● Source text

☆ ☆ ☆ ☆ ☆ ☆ ☆

Which ones do you think are still important?

Sarah Young
Monday 27 August 2018 16:26 BST
Wedding traditions could soon be a thing of the past
Wedding traditions could soon be a thing of the past (Getty Images)

Weddings are steeped in tradition which generally dictates everything from what a bride should wear to the type of cake couples cut into.

But now, perhaps due to the ever-growing cost of nuptials, more and more couples are starting to prioritise the traditions they want to keep, and those they’re willing to leave behind.

Ripping up the rulebook and redefining what a wedding should look like, it seems matrimonial traditions could soon be a thing of a past after a new study revealed the five wedding traditions that Brits take least seriously.

The nationwide survey, conducted by jewellers F.Hinds, found the least important wedding traditions are: wedding favours (just nine per cent say they're important), the bride's family paying the bill (10 per cent), the groom carrying the bride over the threshold (16 per cent), a hen or stag do (19 per cent), and proposing on one knee (22 per cent).

Gone too are the days when speeches were the preserve of one gender. While tradition calls for the groom and his best man to do the talking, the study found that 15 per cent of brides had given a speech on their big day.

The tradition of having a best man and blushing bridesmaids has also changed, with 10 per cent of people having had a best woman or more than one best man instead.

Similarly, just 36 per cent of people felt that it was important for a bride to take her husband’s surname after they were married, while only 37 per cent of couples thought wedding rings were a must.

When it comes to traditional attire, the study found that 24 per cent of brides have chosen to forgo the classic white dress, with six per cent opting for a suit instead.

☆ ☆ ☆ ☆ ☆ ☆ ☆

● Directions
Duplicate everything in the article on wedding traditions from "When it comes" down to "a suit instead.".

Data records:
☆ ☆ ☆ ☆ ☆ ☆ ☆

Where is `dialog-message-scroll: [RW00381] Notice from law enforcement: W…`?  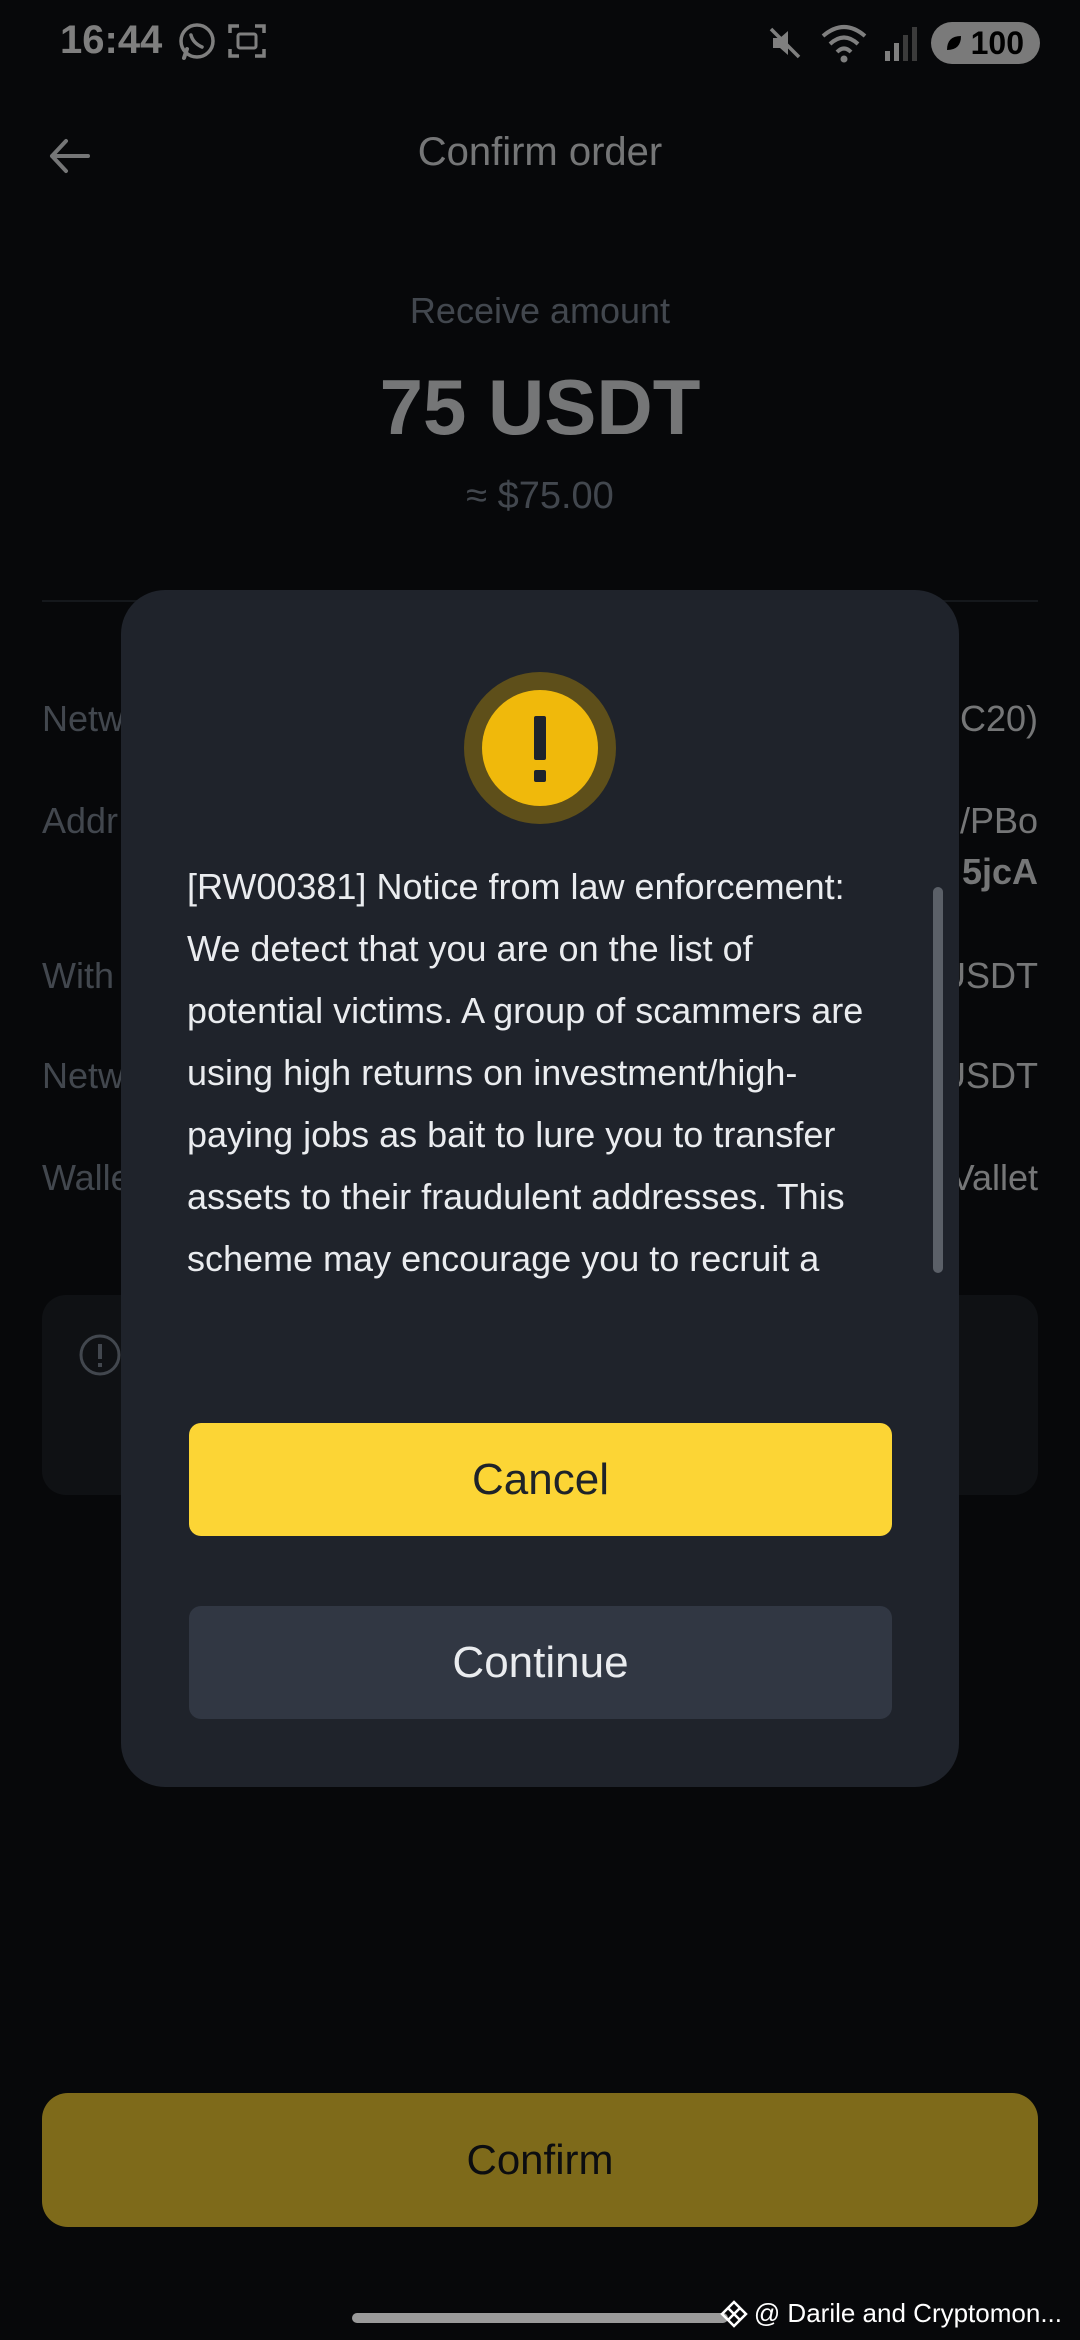
dialog-message-scroll: [RW00381] Notice from law enforcement: W… is located at coordinates (527, 1081).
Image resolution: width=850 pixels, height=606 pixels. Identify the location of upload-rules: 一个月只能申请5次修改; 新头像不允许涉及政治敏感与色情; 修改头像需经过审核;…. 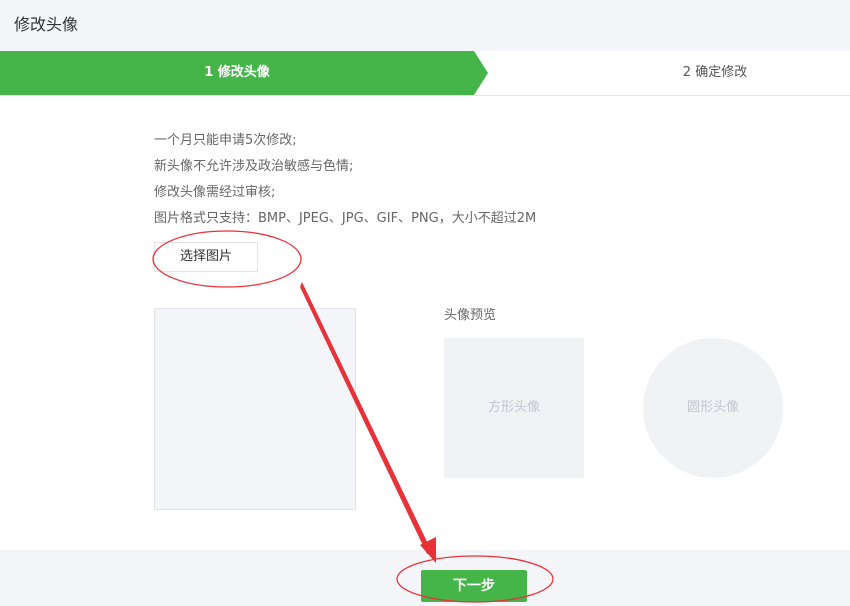
(345, 180).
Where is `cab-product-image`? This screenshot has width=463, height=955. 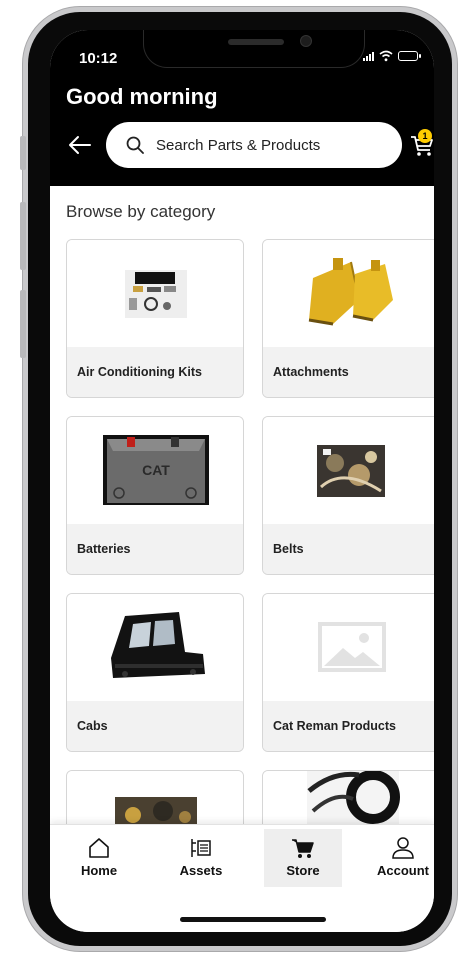 cab-product-image is located at coordinates (158, 645).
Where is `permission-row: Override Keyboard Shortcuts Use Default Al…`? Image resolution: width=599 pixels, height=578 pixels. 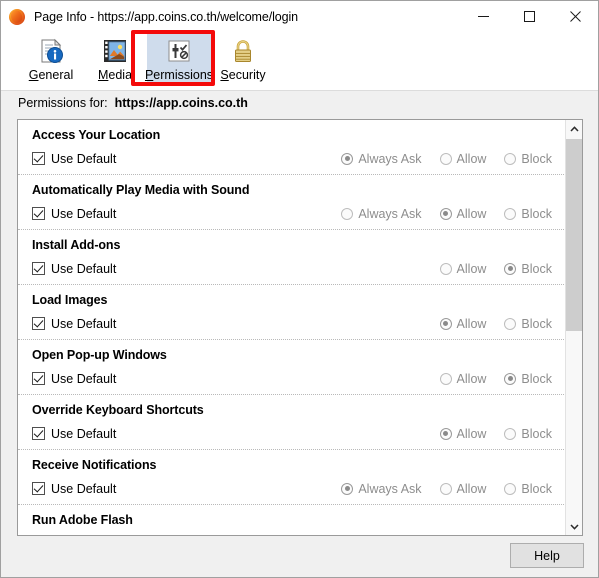 permission-row: Override Keyboard Shortcuts Use Default Al… is located at coordinates (292, 422).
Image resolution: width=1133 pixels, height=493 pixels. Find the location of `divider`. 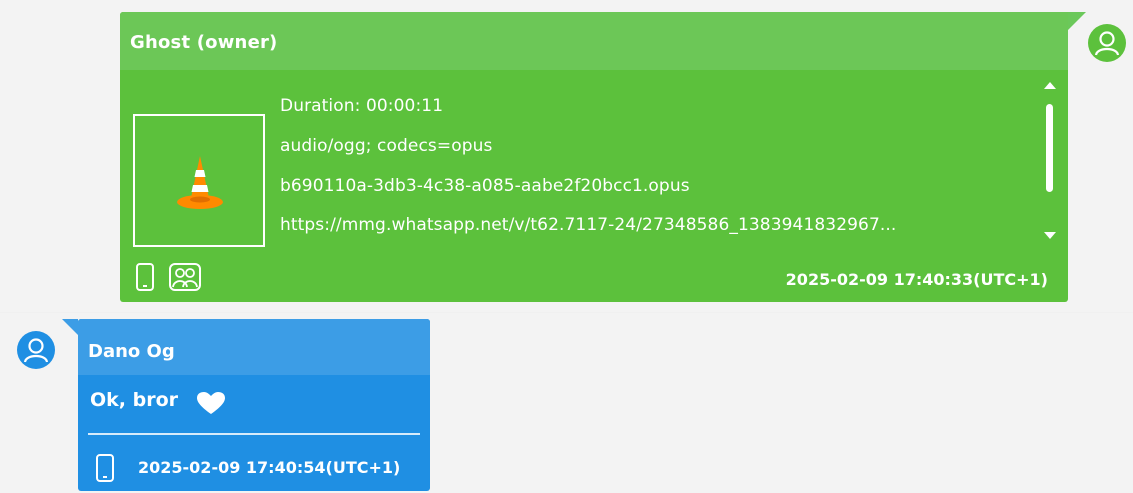

divider is located at coordinates (254, 434).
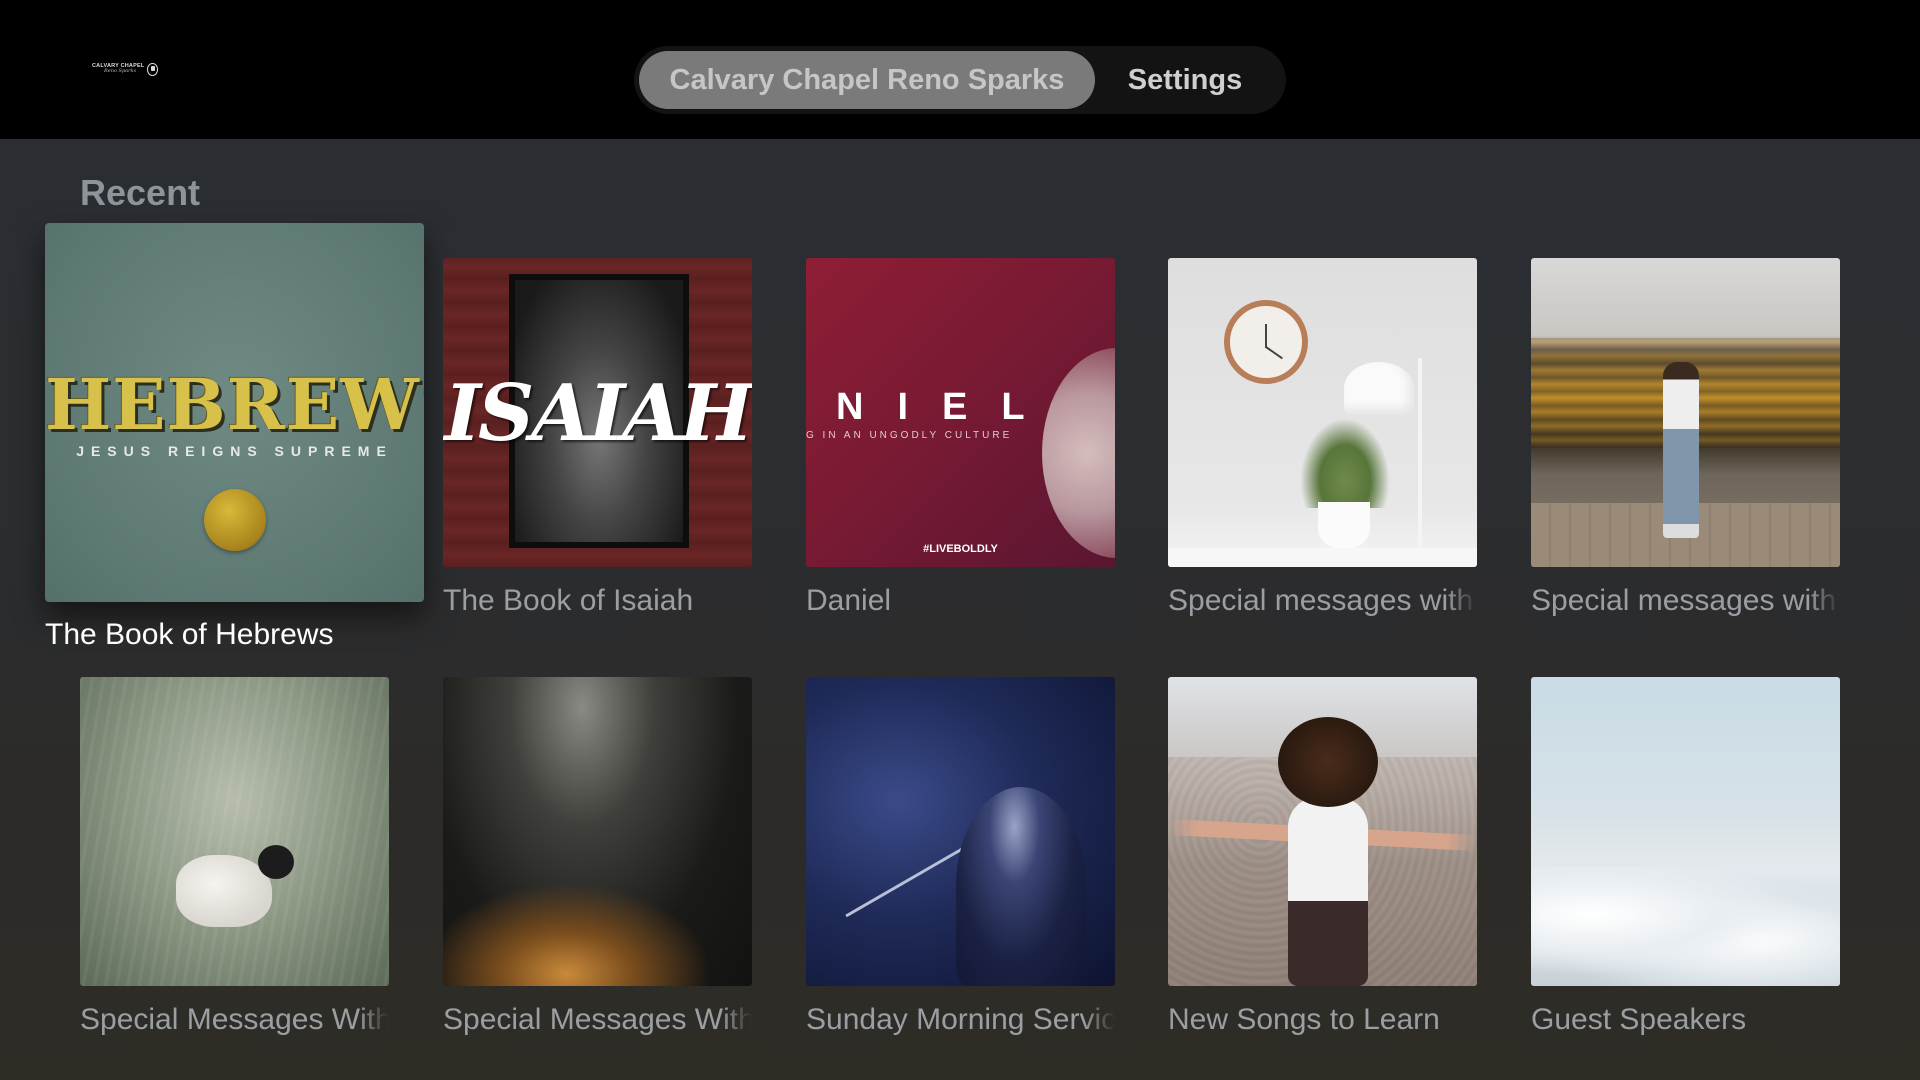 This screenshot has height=1080, width=1920. What do you see at coordinates (1686, 832) in the screenshot?
I see `tile-guest-speakers` at bounding box center [1686, 832].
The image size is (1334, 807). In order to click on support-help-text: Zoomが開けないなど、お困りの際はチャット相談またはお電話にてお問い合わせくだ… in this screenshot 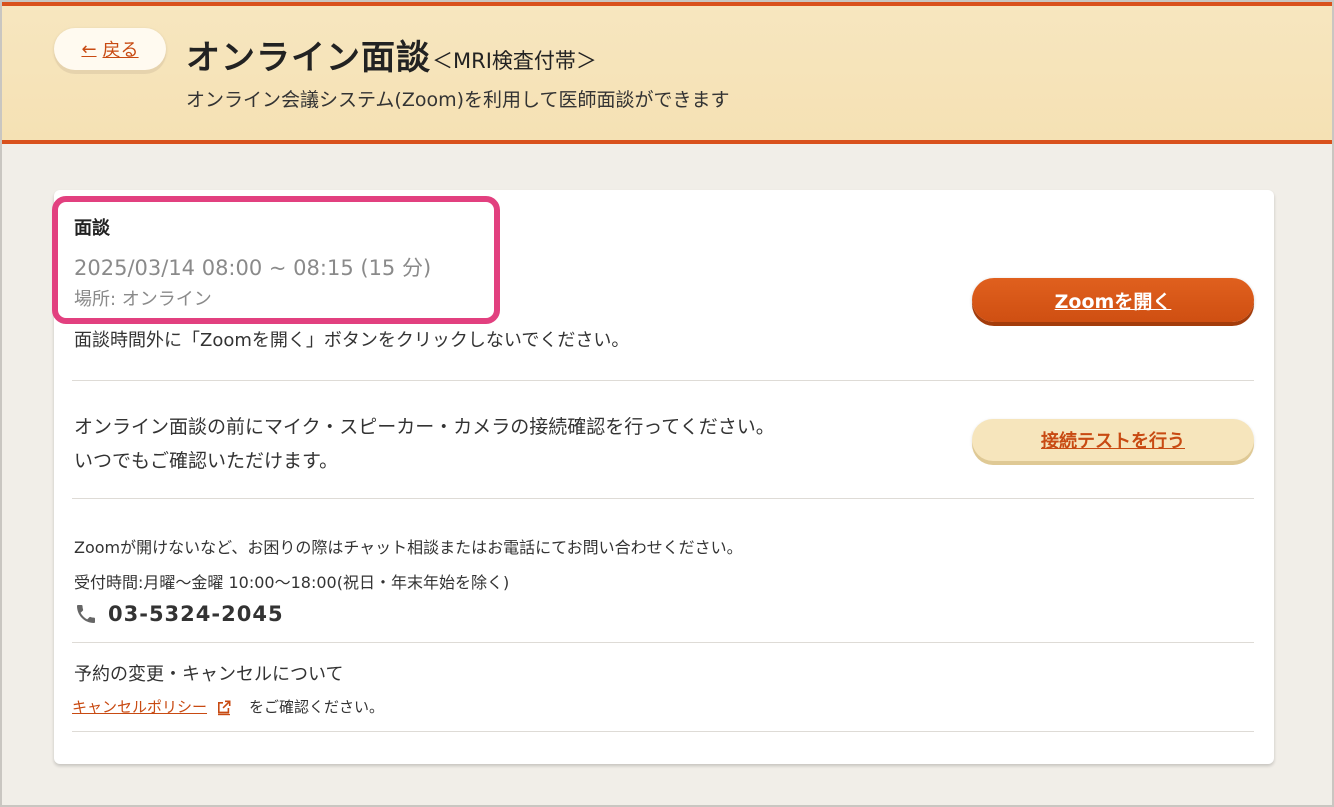, I will do `click(408, 548)`.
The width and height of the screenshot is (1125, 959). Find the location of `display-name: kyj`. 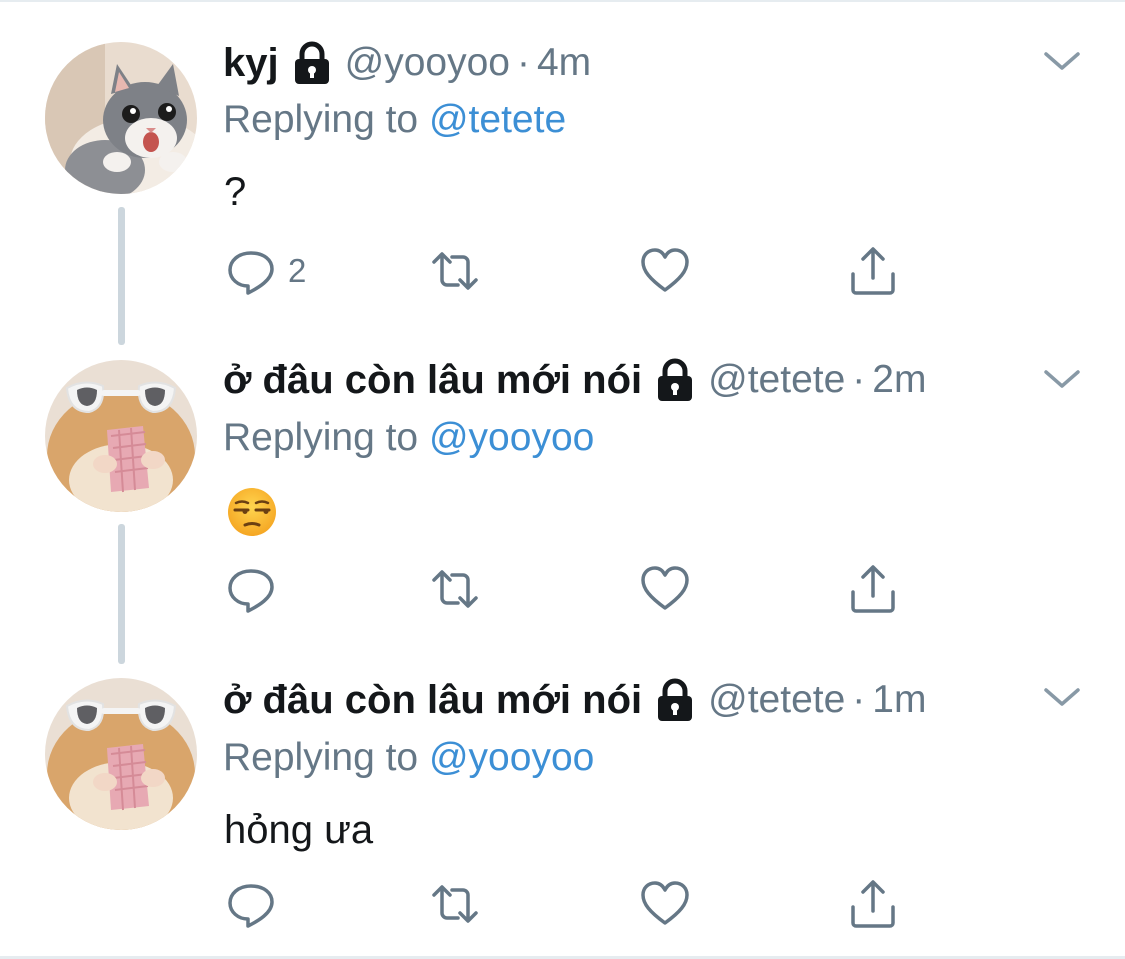

display-name: kyj is located at coordinates (251, 64).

☆ ☆ ☆ ☆ ☆ ☆ ☆

● Result
When it comes to traditional attire, the study found that 24 per cent of brides have chosen to forgo the classic white dress, with six per cent opting for a suit instead.